Dataset entries
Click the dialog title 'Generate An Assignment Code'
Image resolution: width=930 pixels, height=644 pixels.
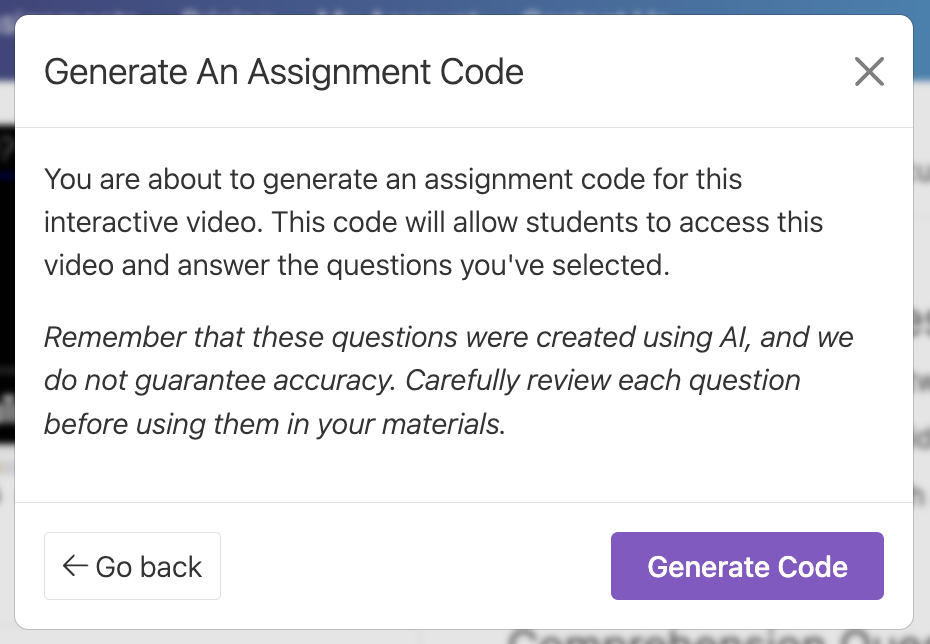[x=283, y=71]
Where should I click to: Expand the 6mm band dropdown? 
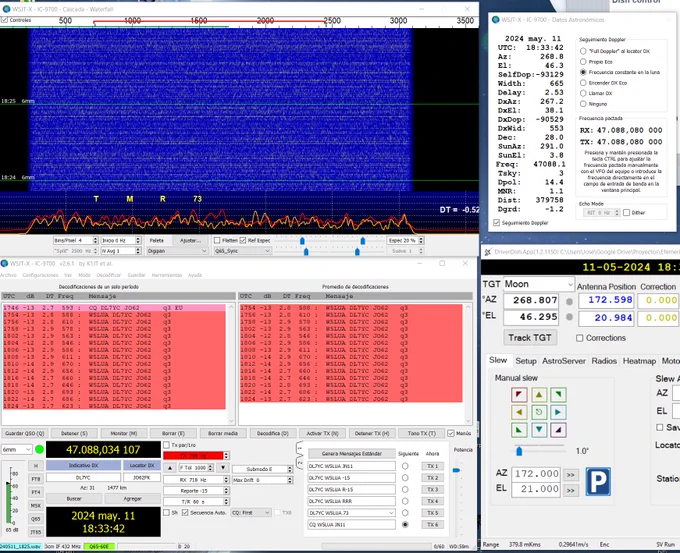16,449
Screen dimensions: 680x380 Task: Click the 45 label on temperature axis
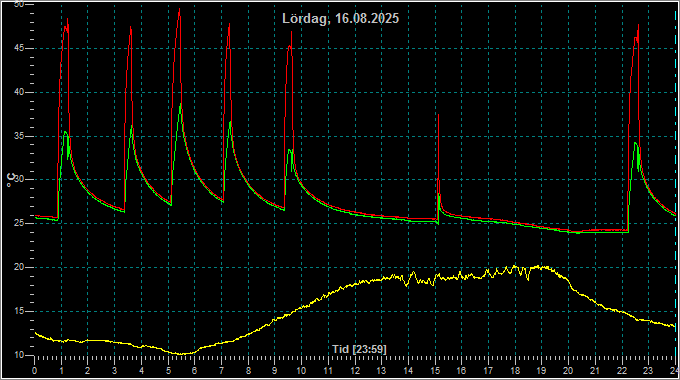point(19,49)
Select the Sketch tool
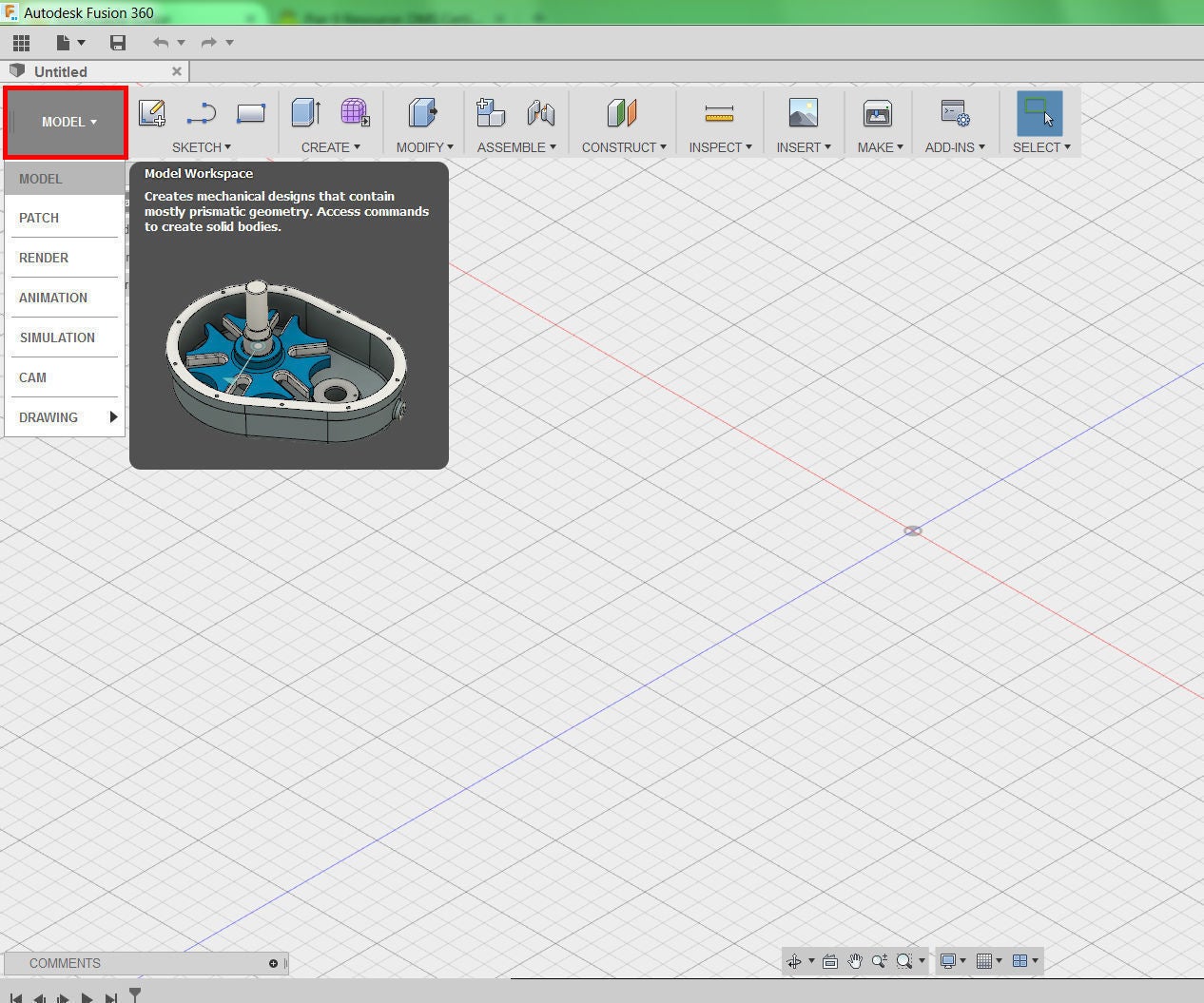The width and height of the screenshot is (1204, 1003). [x=151, y=112]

— Work instructions —
Without including any pictures, reproduce the data exactly.

— Exercise answer —
Click the dialog title 'Generate An Assignment Code'
Image resolution: width=930 pixels, height=644 pixels.
[x=283, y=71]
Where should I click to: Expand the 6mm band dropdown? 
16,449
Screen dimensions: 680x380 Task: Click the 45 label on temperature axis
point(19,49)
Select the Sketch tool
The width and height of the screenshot is (1204, 1003). [x=151, y=112]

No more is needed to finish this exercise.